Los precios del petróleo y el gas registraron fuertes subas en las últimas horas como consecuencia de la intensificación del conflicto en Medio Oriente, una región clave para el suministro energético mundial. La incertidumbre sobre la estabilidad del abastecimiento impulsó al alza las cotizaciones del crudo en los principales mercados.
En paralelo, las bolsas internacionales operaron en baja ante el aumento del riesgo geopolítico. Inversores optaron por activos considerados más seguros, mientras que las acciones vinculadas al transporte, la industria y el consumo reflejaron caídas ante el temor a mayores costos energéticos y menor crecimiento global.

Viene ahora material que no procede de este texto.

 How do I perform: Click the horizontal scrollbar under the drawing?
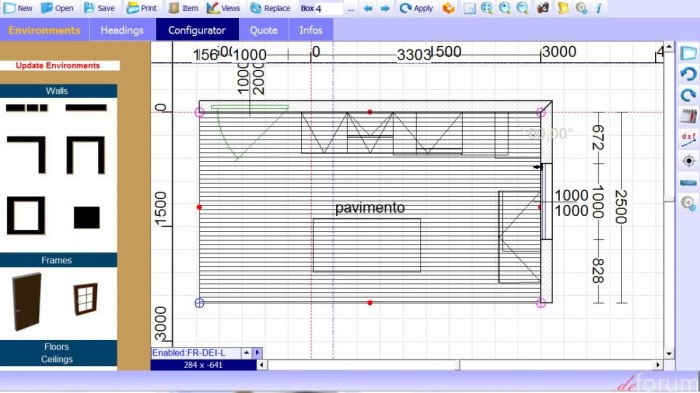(459, 365)
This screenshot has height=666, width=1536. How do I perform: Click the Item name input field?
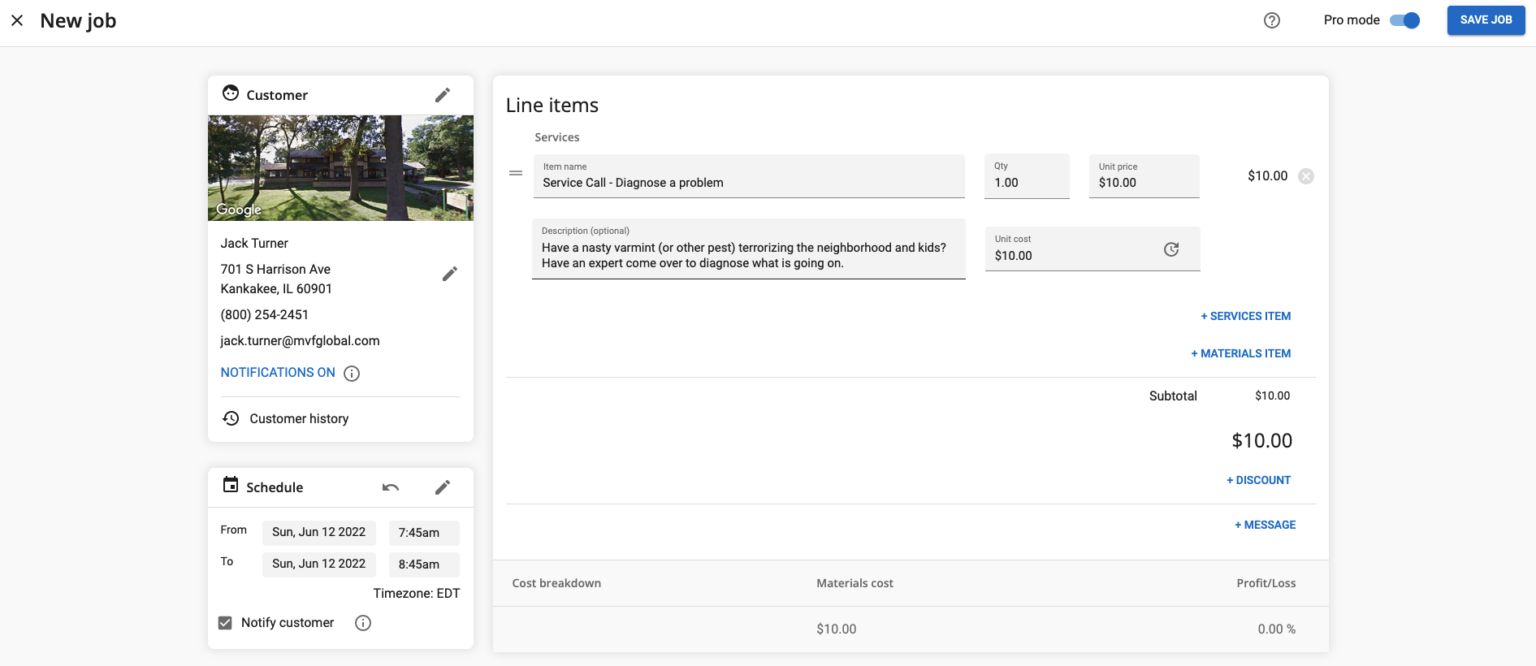coord(748,182)
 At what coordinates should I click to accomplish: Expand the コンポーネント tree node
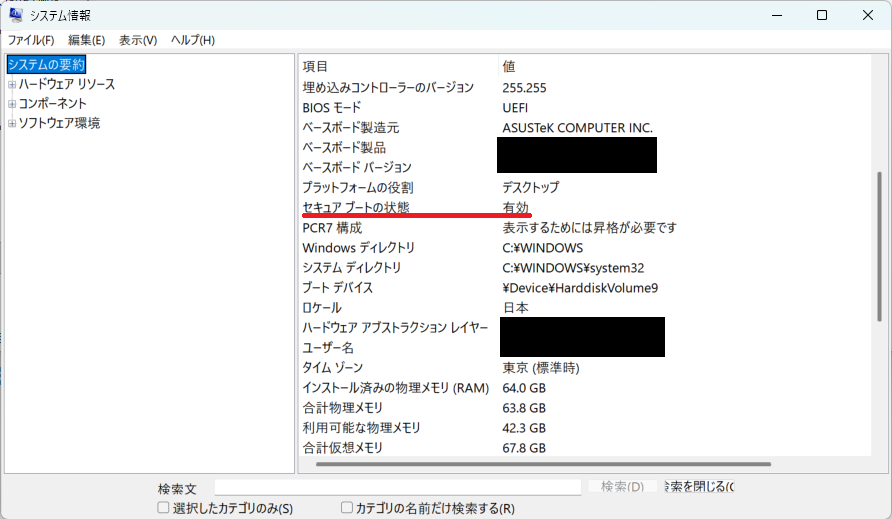(11, 104)

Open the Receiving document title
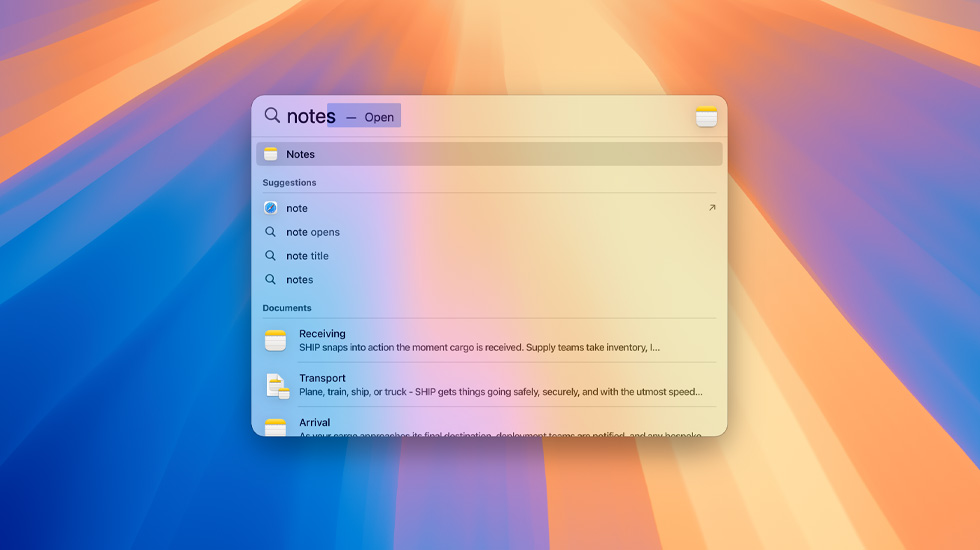(322, 334)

Analistas señalan que el encarecimiento del petróleo podría trasladarse a precios internos en distintos países, presionando sobre la inflación y complicando la recuperación económica en varias regiones. El gas natural también mostró incrementos significativos ante posibles interrupciones en rutas estratégicas.
El escenario refuerza la volatilidad financiera global y mantiene en alerta a gobiernos y bancos centrales, que siguen de cerca la evolución del conflicto y su impacto sobre el comercio internacional y la estabilidad macroeconómica.